There are two steps to make sure the HDD unit you are trying to use is working.
1. On booting up, go immediately into BIOS Setup to the home screen and look at all the HDD's listed. (This assumes the drive you're trying to use is mounted internally, not in a external case via USB or something.) Is that drive shown properly? If it does not exist, or if its type or size is wrong, you have a hardware problem to solve. But if it shows properly, you're in good shape. Now, still in BIOS Setup, if you are trying to access this HDD as a single drive (NOT as part of a RAID1 pair), then make sure the SATA port it is connected to is set to IDE (or PATA) Emulation mode. It should NOT be set to RAID mode. Win XP in all forms does NOT know how to use SATA (or more correctly, AHCI) devices unless you install an AHCI driver. So assuming you have not done that, setting the BIOS to IDE Emulation mode will tell the BIOS to make that SATA drive appear to Win XP to be a simpler IDE drive it DOES understand and can access.
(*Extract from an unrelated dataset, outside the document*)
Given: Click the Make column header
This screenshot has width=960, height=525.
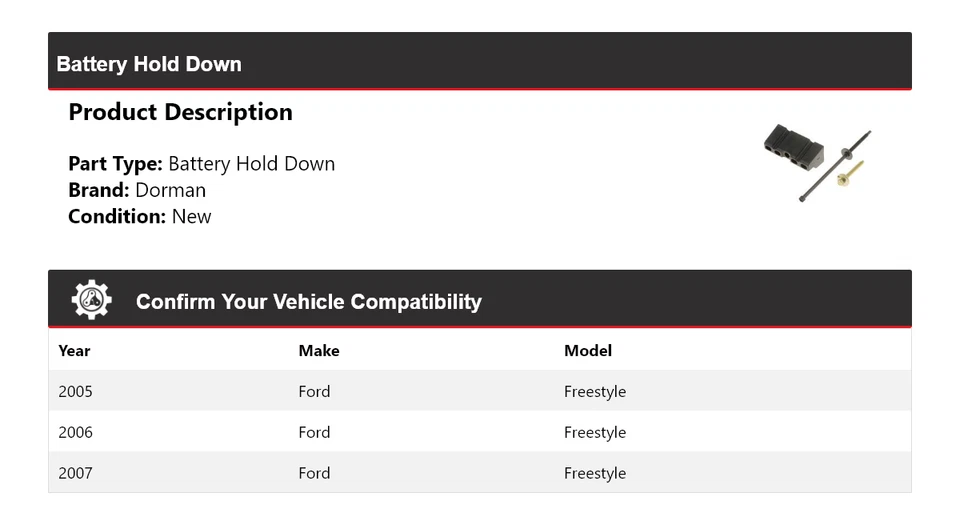Looking at the screenshot, I should click(x=319, y=351).
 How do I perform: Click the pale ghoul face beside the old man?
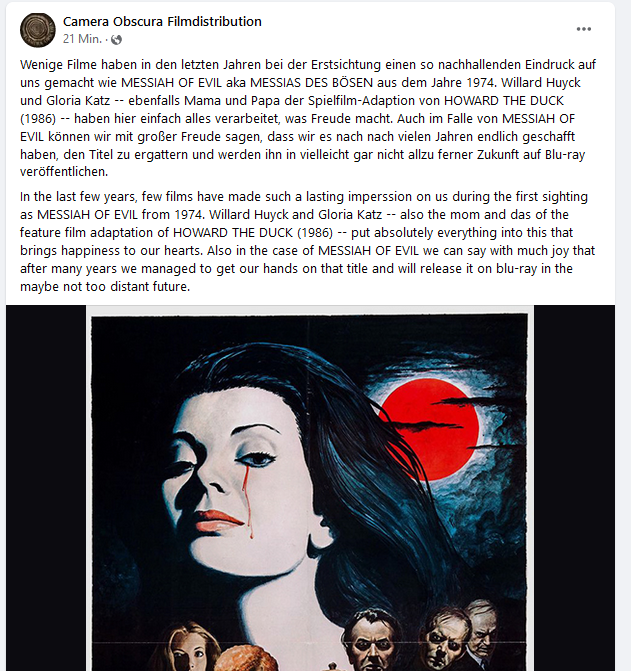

2. If the drive is being detected properly as good hardware, it REALLY should show up in Disk Management. But where? When you look at the Disk Management screen, on the right are TWO panes, and each of them SCROLLS so you can see all they contain. Concentrate on the LOWER RIGHT pane - it shows all the valid hardware storage devices, including those the Windows still does not understand. If your HDD was OK in BIOS Setup, it ought to be here, too. Now you need to look closely at what the labels on that HDD tell you. Look for things like what the size of its Partition is, what is the letter name assigned to it (or, does it not have a letter name?), what its File System is (hopefully NTFS, but is it RAW, by any chance?) and its status. Post this info back here for further advice.